The process of cannabis testing has yet to be standardized in the United States. A group known as The Cannabis Alliance is working to promote standardized testing. At the moment there's a lack of clarity in the law on how chemicals in cannabis products are measured in the industry. Here's a look at current marijuana testing and how it works.
Testing for Cannabis Potency
The lack of regulations for standardizing equipment that measures cannabinoids has sometimes led to flawed or misleading test results. One of the main reasons for cannabis testing is to measure its Tetra-Hydro-Cannabinol level, which defines potency in terms of euphoric effects. T-H-C and C-B-D are both molecules classified as cannabinoids that "turn on" receptors in the brain. Cannabis testing includes measuring CBD levels, which are responsible for the plant's medicinal qualities. CBD, as many marijuana patients have learned, doesn't produce an intoxicating effect.
One of the emerging controversies of the medical marijuana industry is that some companies have inflated chemical concentration levels in their labels based on their own testing methods. Since regulations on cannabis vary from state to state, it's difficult to compare testing methods and results across the nation. Identifying which states deliver the most accurate testing would be very challenging at this stage. Adopting national standards would help bring about a more clear consensus on cannabis content and dosage.
Measuring Concentration Levels of Cannabis Components
The purpose of THC testing is to determine its concentration in cannabis. Since it's the psychoactive ingredient that enables the "head in the clouds" feeling when one consumes highly potent cannabis, many patients are interested in the tetrahydrocannabinol level. For recreational marijuana connoisseurs, a higher concentration of this cannabinoid is desired. But some medical marijuana patients just want the medicinal effects from the CBD concentration.
How It Works
The most common practice in labs for measuring chemical compound levels in cannabis is called High-Performance Liquid Chromatography (HPLC). This technique involves separating and quantifying chemicals within a liquid mixture. Since different molecules move at different speeds in a liquid solution, they can be identified by their speed with HPLC detectors, which measure UV light absorbance. The reason this data is important is that certain degrees of absorbance are linked to specific molecules.
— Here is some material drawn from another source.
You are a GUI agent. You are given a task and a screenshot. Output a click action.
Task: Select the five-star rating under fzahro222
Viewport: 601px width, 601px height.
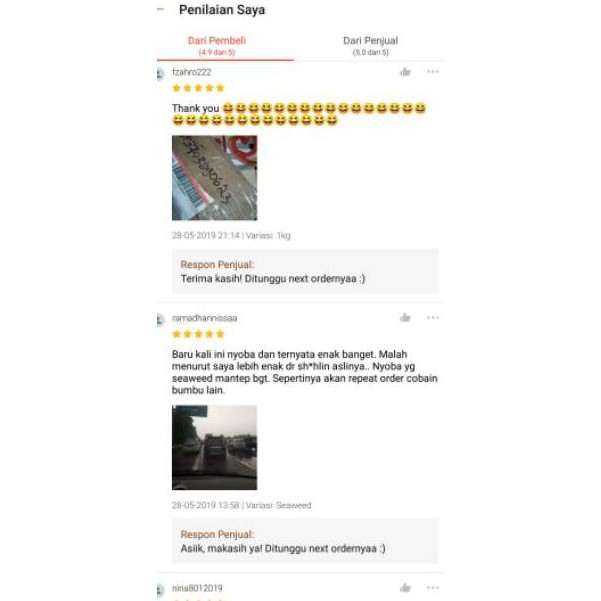198,88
The HPLC test is usually the source for cannabinoid concentration data on cannabis packaging. It can also be used, however, by employers to determine whether a person has consumed cannabis within a certain time period, not whether they are intoxicated. These tests are conducted with samples of urine, oral fluid, or hair.
Future of Marijuana Testing
The future of more accurate and reliable marijuana testing for determining levels of its components in the plant appears to involve nanotechnology. Sensors 100,000 times smaller than human hair made of carbon nanotubes are now being tested at the University of Pittsburgh. These sensors measure the speed at which molecules leave the chip. Certain molecules like THC travel at a slower speed and stay on the chip longer than more common compounds. Machine learning will also play a prominent role in accurately measuring THC and CBD concentrations.
While there are various forms of cannabis tests in the United States, standardization of testing would help deliver more accurate results, such as with determining component percentages in a cannabis sample. The use of HPLC detectors is paving the way toward better methods of measuring cannabis content, but nanotechnology will likely provide better insights.